### Task details:
Quote, word for word, every line starting at the line that contains "Image resolution: width=1261" and ending with the last line of the records; include both of these lines and no others.

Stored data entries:
((

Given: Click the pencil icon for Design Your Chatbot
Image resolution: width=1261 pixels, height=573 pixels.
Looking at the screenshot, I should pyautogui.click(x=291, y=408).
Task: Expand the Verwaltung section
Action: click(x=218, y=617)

))

### Written response:
Image resolution: width=1261 pixels, height=573 pixels.
Looking at the screenshot, I should pyautogui.click(x=291, y=408).
Task: Expand the Verwaltung section
Action: click(x=218, y=617)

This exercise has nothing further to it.